▸ **How to complete this task**: Repeat the stretch of the Parkland survivors article from "Deutch represents Parkland, where" through "the Parkland massacre.", word for word.

▸ **Excerpt**:
○ ○ ○ ○ ○ ○ ○
From grief to gun safety
Parkland survivors mourn Georgia, Colorado victims
Survivors of the Marjory Stoneman Douglas High School massacre, and family members of victims, joined Wednesday with half a dozen members of Congress from South Florida, Georgia and Colorado to mourn the victims of the nation’s two most recent mass shootings — and renew their push for gun safety legislation.
With Americans hopeful as the nation emerges from the worst of the COVID19 pandemic, U.S. Rep. Ted Deutch said, “we were all looking forward to the moment when our lives would return to normalcy. This is not what we meant. Mass shootings should not be normal.”
Deutch represents Parkland, where 17 people were killed in the Feb. 14, 2018, Stoneman Douglas massacre. Others assembled via video conference, all of whom are Democrats, included U.S. Rep. Lucy McBath of Georgia, where eight people were killed in the March 6 Atlanta-area spa shooting spree, and U.S. Reps. Joe Neguse and Jason Crow of Colorado, where 10 people were killed at a Boulder supermarket on Monday.
The refrains offered Wednesday by the family members, survivors and elected officials are offered again and again after every mass shooting. Wednesday was the three-year anniversary of March for Our Lives, when people mobilized in Washington, D.C., and in cities throughout the country to demand action on guns in the aftermath of the Parkland massacre.
“The changes we were demanding then are the same changes we are demanding today,” Deutch said.
Neguse, whose district includes Boulder supermarket where Monday’s shooting took place, said his community is reeling.
○ ○ ○ ○ ○ ○ ○
▸ **Given records**:
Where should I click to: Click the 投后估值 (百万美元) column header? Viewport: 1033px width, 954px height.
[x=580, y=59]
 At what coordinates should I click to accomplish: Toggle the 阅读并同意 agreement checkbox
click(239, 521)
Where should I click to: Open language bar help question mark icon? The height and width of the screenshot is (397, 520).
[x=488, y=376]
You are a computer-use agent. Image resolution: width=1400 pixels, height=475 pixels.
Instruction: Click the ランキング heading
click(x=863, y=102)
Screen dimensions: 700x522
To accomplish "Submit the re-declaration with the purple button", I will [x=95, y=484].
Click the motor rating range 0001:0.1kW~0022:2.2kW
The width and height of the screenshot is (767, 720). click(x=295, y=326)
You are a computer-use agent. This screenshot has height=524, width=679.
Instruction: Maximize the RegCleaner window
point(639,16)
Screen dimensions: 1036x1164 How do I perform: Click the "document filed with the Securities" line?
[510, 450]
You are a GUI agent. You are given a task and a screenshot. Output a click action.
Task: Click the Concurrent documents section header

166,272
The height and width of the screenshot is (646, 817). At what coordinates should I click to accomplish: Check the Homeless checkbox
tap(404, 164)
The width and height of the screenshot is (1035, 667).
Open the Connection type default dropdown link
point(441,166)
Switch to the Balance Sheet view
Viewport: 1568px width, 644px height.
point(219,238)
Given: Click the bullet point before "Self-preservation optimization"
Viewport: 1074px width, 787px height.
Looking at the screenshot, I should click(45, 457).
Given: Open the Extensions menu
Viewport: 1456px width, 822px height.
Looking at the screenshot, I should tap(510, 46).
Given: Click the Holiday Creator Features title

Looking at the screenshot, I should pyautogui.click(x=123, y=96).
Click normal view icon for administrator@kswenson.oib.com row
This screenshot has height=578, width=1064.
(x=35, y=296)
○ ○ ○ ○ ○ ○ ○
▸ **Result**:
Deutch represents Parkland, where 17 people were killed in the Feb. 14, 2018, Stoneman Douglas massacre. Others assembled via video conference, all of whom are Democrats, included U.S. Rep. Lucy McBath of Georgia, where eight people were killed in the March 6 Atlanta-area spa shooting spree, and U.S. Reps. Joe Neguse and Jason Crow of Colorado, where 10 people were killed at a Boulder supermarket on Monday.
The refrains offered Wednesday by the family members, survivors and elected officials are offered again and again after every mass shooting. Wednesday was the three-year anniversary of March for Our Lives, when people mobilized in Washington, D.C., and in cities throughout the country to demand action on guns in the aftermath of the Parkland massacre.